Which type of log transformation is most appropriate?

1389
9
03-02-2019 03:54 PM
sajjidbudhwani
New Contributor

Hello Esri community,

I am a doctoral study at DU and I am working on a research project that includes data of Colorado's 178 school districts. Guided by theory, I have compiled a list of variables to run OLS and analyze how these variables interact with its neighboring school districts and predicts school district performance score.

Unfortunately, I found some of these variables being moderately/substantially skewed (not normally distributed) and hence need data transformation. I am struggling as these variables show a variety of skewness (moderate to substantial), are either positively/negatively skewed, includes some zero values and are in different formats – percentages, ratios, dollar amounts, count, and sum total. Due to such variability in my data, I am uncertain about which data log transformation would be most appropriate on each of these data types.

Any guidance would be very helpful.

Thanks.

Saj

0 Kudos
9 Replies
DanPatterson_Retired
MVP Emeritus

More questions than answered

- what do the descriptive statistics show?  and/or the spatial patterns?

- why are you needing to use OLS when there are non-parametric alternatives?

- are you just doing univariate or are you looking at multivariate descriptors

- If zero is a valid observation, then that will limit your transformations (assuming that transformations make sense)

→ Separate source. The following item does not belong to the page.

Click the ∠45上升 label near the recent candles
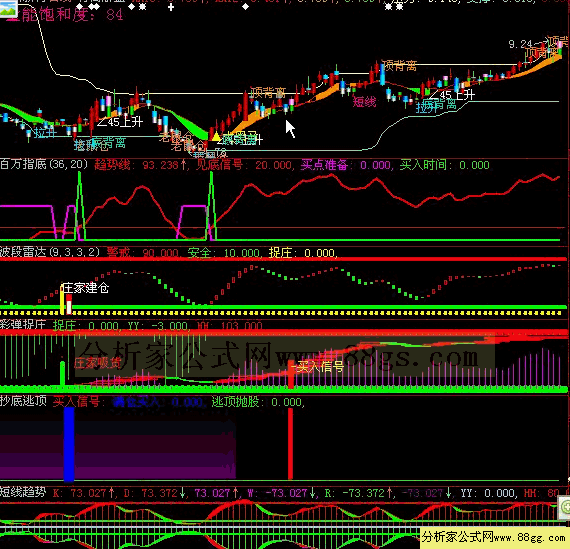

- ratios, percentages and the like can be problematic (eg. spurious correlation and the fallacy of the ratio standard revisited)

0 Kudos
sajjidbudhwani
New Contributor

Thank you for your reply, Dan.

I did hot spot analysis on each of the 20 variables and I am able to see clusters of high and low values (especially on my dependent variable). Note: I did this on the raw data without applying any log transformation. However, descriptive statistics - the skewness value for most of the variables is outside the range of +/- 1 .

The only reason for performing OLS is that research is about defining “district effectiveness” meaning what district-level factors related to resource availability and its allocation can explain district performance rating.

Yes, zero is a valid observation (not null). For e.g. zero attrition rate of teachers or zero student chronic absenteeism rate.

Sajjid

Sajjid Budhwani | ELPS Department Graduate Assistant

Ph.D. Candidate, COESA Executive Board President, & UCEA Jackson Scholar 2018-2020

Morgridge College of Education

1999 E. Evans Avenue | Denver, CO 80210

(c) 720.410.4674 | sajjid.budhwani@du.edu<mailto:sajjid.budhwani@du.edu>

www.morgridge.du.edu/<http://www.morgridge.du.edu/>

0 Kudos
DanPatterson_Retired
MVP Emeritus

perhaps something spearman's rank correlation would be useful since it probably isn't the actual attrition rate (again it is a rate) versus student absenteeism (a rate as well) but maybe the ranks themselves.  The skewness may reflect a threshold.  Does the histogram show any bimodality? (you may be dealing with two 'populations' in the broadest sense of the term)

0 Kudos
sajjidbudhwani
New Contributor

I don’t see bimodality in any of my variables.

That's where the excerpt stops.